[Selection]:
%%
Actually, de-duplication software has gone a long way to eliminate the issue you mention with reviewing 20 copies of the same document. It's easy to group them together (even taking OCR errors into account if they were paper originally) and review them in much less than 20 times the time for one copy.

The Markoff article got quite a bit wrong, not least on the "computers don't make mistakes" front. But the basic message that artificial intelligence technology has made massive inroads into document review, and is displacing some entry level legal jobs, is certainly true.

Kaiser

Dave: your point is relevant but different from mine. I'm talking about the manual labor of xeroxing and/or scanning those 20 copies taken from 20 offices, multiplied by the number of large-group meetings held at said company through many years.

The other howler I didn't even bother to mention was Markoff's claim (or more likely, his parroting someone else's claim) that the IBM computer mimics how humans play Jeopardy.

zbicyclist

Physical copies? How quaint. Most stuff will exist in electronic form and the de-duping software will work pretty well.

Forgetting the overblown claims -- if this can just filter down the mountain of documents to the molehill of stuff that's interesting, a huge amount of hours go away. This is all good.

Kaiser

zbicyclist: They were hoping to find hand-written notes. And you're making a molehill out of a mountain of a job to locate "interesting"-ness. I wish them good luck.

Robert Waters

I work for a big4 accounting firm and have, in the past, worked on litigation support, building adhoc databases and simple applications to create virtual case files. It frightens me if the article is accurate regarding how "hands off" the lawyers/paralegals/support have become. Do computers have a place? Of course. Firstly, I think that using computers to prioritize rather than analyze is a very good thing - you might producing damning evidence much sooner leading to a settlement and thereby lower legal fees. And secondly, software can be very helpful in identifying patterns that humans don't see - but this analysis should be in addition to human review, not instead of. The comment by Tom Mitchell makes me chuckle. Ever since I was a university undergrad in the 1980's, we have been on the cusp of a 10-year explosion in the real world applicability of AI.
%%
[Tasks]:
A. From the comment thread on document review, copy the passage beginning with "The other howler" and continuing through "them good luck.".
B. In the comment thread on document review, what kind of firm does Robert Waters say he works for?
C. Translate this sentence from the comment thread on document review into Spanish: "Most stuff will exist in electronic form and the de-duping software will work pretty well."

[Information shown]:
%%
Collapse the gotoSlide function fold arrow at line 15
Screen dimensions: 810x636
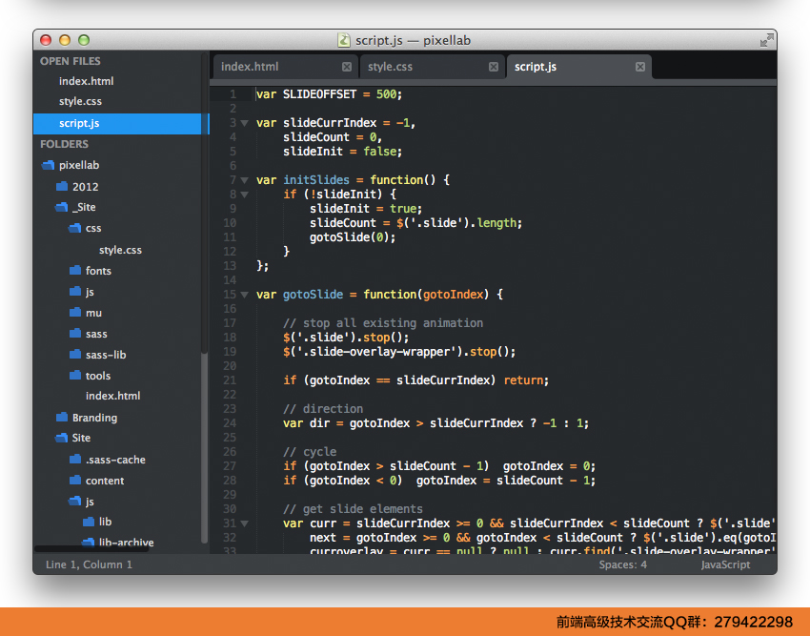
%%
[Responses]:
A.
The other howler I didn't even bother to mention was Markoff's claim (or more likely, his parroting someone else's claim) that the IBM computer mimics how humans play Jeopardy.

zbicyclist

Physical copies? How quaint. Most stuff will exist in electronic form and the de-duping software will work pretty well.

Forgetting the overblown claims -- if this can just filter down the mountain of documents to the molehill of stuff that's interesting, a huge amount of hours go away. This is all good.

Kaiser

zbicyclist: They were hoping to find hand-written notes. And you're making a molehill out of a mountain of a job to locate "interesting"-ness. I wish them good luck.

B. A big4 accounting firm.

C. La mayoría de las cosas existirán en formato electrónico y el software de deduplicación funcionará bastante bien.